== Seçilmiş metin

23 Mayıs 2013 Perşembe

BİLİŞİM VADİSİ DE GİDİYOR


21.05.2013 Milliyet-Ankara Gazetesi



Haberin birinci cümlesi “Amerika Birleşik Devletleri’nde bulunan Başbakan Recep Tayyip Erdoğan, San Francisco’da Silikon Vadisi’ni ziyaret etti.” İkinci cümlesi “Yakında buraya benzer bir proje İstanbul’da olacak.” Somurtuyorsam nedeni ikinci cümledir. Uzun zamandır “Ankara” demesini bekliyorduk, “İstanbul” demiş Başbakan Erdoğan. Türkiye’nin Silikon Vadisi olarak düşünülen ‘Bilişim Vadisi’, bütün koşulların uygunluğuna karşın Ankara’ya kurulmak istenmiyor.  En ne olması lazım ki başkentin, hiç olmazsa hak ettiklerini alabilsin; ‘en uygun’ olmak da yetmiyor. ‘Memur kenti’ kıyafetinden sıyrılmak, ülkesine canlı, etkin bir başkent olmak için sanayisiyle üniversiteleriyle çok çalışıyor, çabalıyor ama İstanbul’un işveli cazibesiyle baş edemiyor. Sonunda kendi başının çaresine, yine kendi bakmak zorunda kalacak galiba.

====
== Veri kümesi satırları

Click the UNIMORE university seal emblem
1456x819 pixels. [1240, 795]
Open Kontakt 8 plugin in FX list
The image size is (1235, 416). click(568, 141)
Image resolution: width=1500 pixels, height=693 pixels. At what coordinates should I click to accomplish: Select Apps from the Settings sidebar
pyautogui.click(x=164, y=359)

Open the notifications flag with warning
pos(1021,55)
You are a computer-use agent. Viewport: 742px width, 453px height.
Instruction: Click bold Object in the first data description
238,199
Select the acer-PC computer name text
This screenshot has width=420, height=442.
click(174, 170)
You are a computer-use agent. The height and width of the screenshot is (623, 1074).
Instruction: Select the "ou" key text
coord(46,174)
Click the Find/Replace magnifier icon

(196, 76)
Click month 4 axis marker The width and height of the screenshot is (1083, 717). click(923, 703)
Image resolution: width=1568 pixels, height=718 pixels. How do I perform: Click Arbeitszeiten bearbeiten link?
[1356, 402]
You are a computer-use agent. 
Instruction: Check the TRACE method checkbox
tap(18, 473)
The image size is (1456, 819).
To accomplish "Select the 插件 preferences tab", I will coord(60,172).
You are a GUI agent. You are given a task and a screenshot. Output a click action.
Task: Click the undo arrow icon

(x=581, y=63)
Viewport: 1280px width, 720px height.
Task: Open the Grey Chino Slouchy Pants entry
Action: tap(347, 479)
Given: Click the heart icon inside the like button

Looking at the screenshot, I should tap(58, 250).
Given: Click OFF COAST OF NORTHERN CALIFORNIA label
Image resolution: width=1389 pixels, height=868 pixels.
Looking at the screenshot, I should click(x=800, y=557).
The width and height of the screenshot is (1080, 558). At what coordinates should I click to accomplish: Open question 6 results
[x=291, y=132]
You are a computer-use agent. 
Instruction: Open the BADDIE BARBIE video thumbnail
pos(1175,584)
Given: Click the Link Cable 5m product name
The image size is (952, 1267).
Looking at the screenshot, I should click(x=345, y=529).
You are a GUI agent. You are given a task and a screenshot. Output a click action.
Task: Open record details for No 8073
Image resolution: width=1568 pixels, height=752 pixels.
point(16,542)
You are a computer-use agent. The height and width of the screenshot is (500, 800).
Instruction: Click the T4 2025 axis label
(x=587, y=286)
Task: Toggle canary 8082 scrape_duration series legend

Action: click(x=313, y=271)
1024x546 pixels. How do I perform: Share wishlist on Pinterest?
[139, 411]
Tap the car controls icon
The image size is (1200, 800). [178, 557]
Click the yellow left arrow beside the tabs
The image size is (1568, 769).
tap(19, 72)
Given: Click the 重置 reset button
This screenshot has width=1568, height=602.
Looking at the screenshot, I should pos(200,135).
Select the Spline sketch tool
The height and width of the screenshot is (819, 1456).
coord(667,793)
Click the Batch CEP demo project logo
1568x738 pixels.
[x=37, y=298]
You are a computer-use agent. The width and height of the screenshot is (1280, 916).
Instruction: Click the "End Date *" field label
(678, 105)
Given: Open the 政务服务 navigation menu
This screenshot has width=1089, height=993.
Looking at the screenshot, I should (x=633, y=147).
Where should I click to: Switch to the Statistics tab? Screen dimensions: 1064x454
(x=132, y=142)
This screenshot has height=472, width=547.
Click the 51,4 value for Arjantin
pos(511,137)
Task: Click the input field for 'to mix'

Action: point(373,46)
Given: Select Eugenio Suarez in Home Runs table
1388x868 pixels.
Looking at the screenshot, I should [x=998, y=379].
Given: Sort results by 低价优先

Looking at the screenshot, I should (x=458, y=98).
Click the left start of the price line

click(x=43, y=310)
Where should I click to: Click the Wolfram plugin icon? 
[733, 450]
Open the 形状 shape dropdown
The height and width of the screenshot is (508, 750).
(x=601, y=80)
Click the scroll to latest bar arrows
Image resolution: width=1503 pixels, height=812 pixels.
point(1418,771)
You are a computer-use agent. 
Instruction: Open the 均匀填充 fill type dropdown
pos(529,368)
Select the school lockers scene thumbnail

====

#### Alıştırma görevleri
1. Bilişim Vadisi yazısına göre, Silikon Vadisi'ne benzer projenin yakında hangi şehirde olacağı söyleniyor?
2. Bilişim Vadisi'yle ilgili yazıyı son cümlesinden sonra devam ettirerek yazın.

#### Görev yanıtları
1. İstanbul'da.

2.
Kendimiz yetiştirmeliyiz

Son yıllarda devlet büyüklerimiz, gittikleri ülkelerde,   siyaset koridorları ve konferans salonlarıyla yetinmiyor, o ülkelerin gelişmiş sanayi ve teknoloji geliştirme merkezlerini de geziyor. Amerika Birleşik Devletleri’nin en tanınmış  teknoloji geliştirme merkezlerinden Silikon Vadisi’ni, daha önce Cumhurbaşkanı Abdullah Gül’de gezmiş, işbirliği olanaklarını incelemişti. Şimdi Başbakan Erdoğan geziyor. Yakında 10 milyon tablet ve 2 buçuk milyon civarında akıllı tahtayı kapsayan Fatih Projesi’nin ihalesi var. “Bu proje öncesi, çalışabileceğimiz şirketleri gezdik. Bizler de bu konularda daha çok ileriye gidebilmemiz için genç mühendisler yetiştirmeliyiz” diye hedefi göstermiş Başbakan.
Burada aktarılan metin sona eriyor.